Thursday 23 May 2013

Maniac Monday XXXIII - Unholy Forces of Evil

Thanks again to all who tuned into Monday's show, which turned out to be none other than the elusive black metal show I've been banging on about, playing mainly late 80s and early 90s styles. The second half of the show pays homage to the majestic The Four Norsemen—Burzum, Darkthrone, Immortal, and Mayhem.
Maniac Monday will return like the plague itself on June 3rd where I will be unleashing another demo onslaught, be prepared!

Sunday 12 May 2013

Interview with Kerry King of Slayer

One of the first jobs I ever got whilst working as a fledgling music journalist for Vice was to interview Slayer.
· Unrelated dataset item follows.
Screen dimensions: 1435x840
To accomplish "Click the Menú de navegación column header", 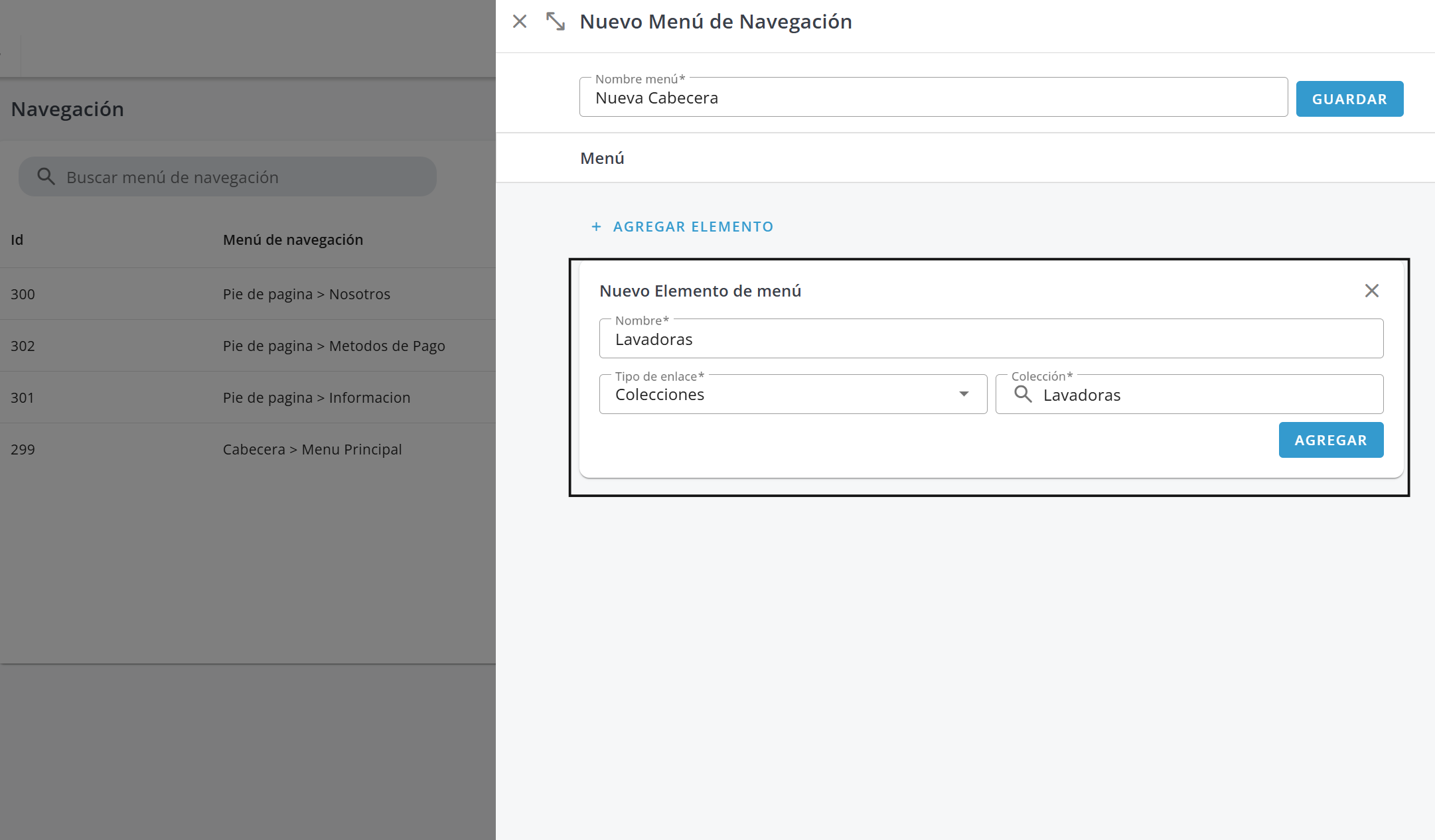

I thought this was some sort of office joke when it got offered to me, actually, but no, they were serious and with a new album and a European tour on the horizon, I was sent to Sony's west London office to interview both Tom Araya and Kerry King. I didn't know this before I went in, but I would be interviewing them individually.
Now, as you may have guessed from any of my interviews, I don't go in with a pre-written list of questions I have always wanted to know about xyz-band. In fact, I usually just arm myself with a dictaphone, a few loose topics we may talk about, and shoot from the hip.
I sat in the lobby of their parent-label's offices for a few minutes when a lady came in informing me that Tom had finished a phoner he was doing with another magazine and that my slot was ready. I was led upstairs and in through one of those really awkward open-plan offices where people only communicate to each other via instant message before being shown into a glass-fronted room (somebody's office) where Tom Araya was waiting to see me (That interview was posted about six months after the combined one featuring him and Kerry, and can be read here.)
Our tabled 20-minute interview ran well into half an hour, such was the ease of the conversation thanks to Tom's friendly, stoner persona. He wasn't difficult in any way and softly spoke about everything with a surprising amount of zeal and gusto. I was then pretty much expecting the same vibe with Kerry after leaving Tom to deal with a Guardian journalist, before being navigated to Mr. King's domain.
I say domain because that's what I think he was trying to create. It was a much larger, brighter room, more in the centre of the office, to which we were only obscured by some blinds. He was sat up on this high chair bang in the middle of the room, shades on, like a king on his throne, pun not intended. It was maybe three in the afternoon and he was drinking pints of, what seemed to be, straight vodka.
I think I tried to open proceedings by casually talking to him like I did with Tom and almost trying to pick up the conversation where we had left off. It did not work, at all. He made it clear from the off that he did not want to be spoken to like a regular guy. He was Kerry King, after all. He was arrogant and scoffed at a few things I said before I just got down to asking him what now seems like a lot of questions about Dave Mustaine. Most people would agree that Dave is the Big Four's number one asshole, but I would like to think I have proof to the contrary.
Here is exactly what I kept from that interview, much of which already featured in the combined interview posted back in 2009.
AFITFOG: So, I just finished talking to Tom about your trip to Singapore.
Kerry King:
Yeah, we went there day before the show and they gave us a general statement saying that anything with anti-religious sentiments can't be played here. And I thought, 'that could be construed as just about everything we wrote'. That's when they came back to us with five songs we couldn't play, four of which were in the set. So we had to yank 'em. It's cool to be the rebel, but I'm not getting caged in Singapore, you know what I mean. We luckily know enough where we could take those four out. I mean, they were serious parts of the set—"Hell Awaits", "Disciple", "The Antichrist"—those three were in, I can't remember what the other two were. First and only time we've been to Singapore and probably the last. It wasn't really the promoter's fault, the government came down on her because somebody complained. Apparently all you gotta do is complain and they take it as if it's from the entire country. 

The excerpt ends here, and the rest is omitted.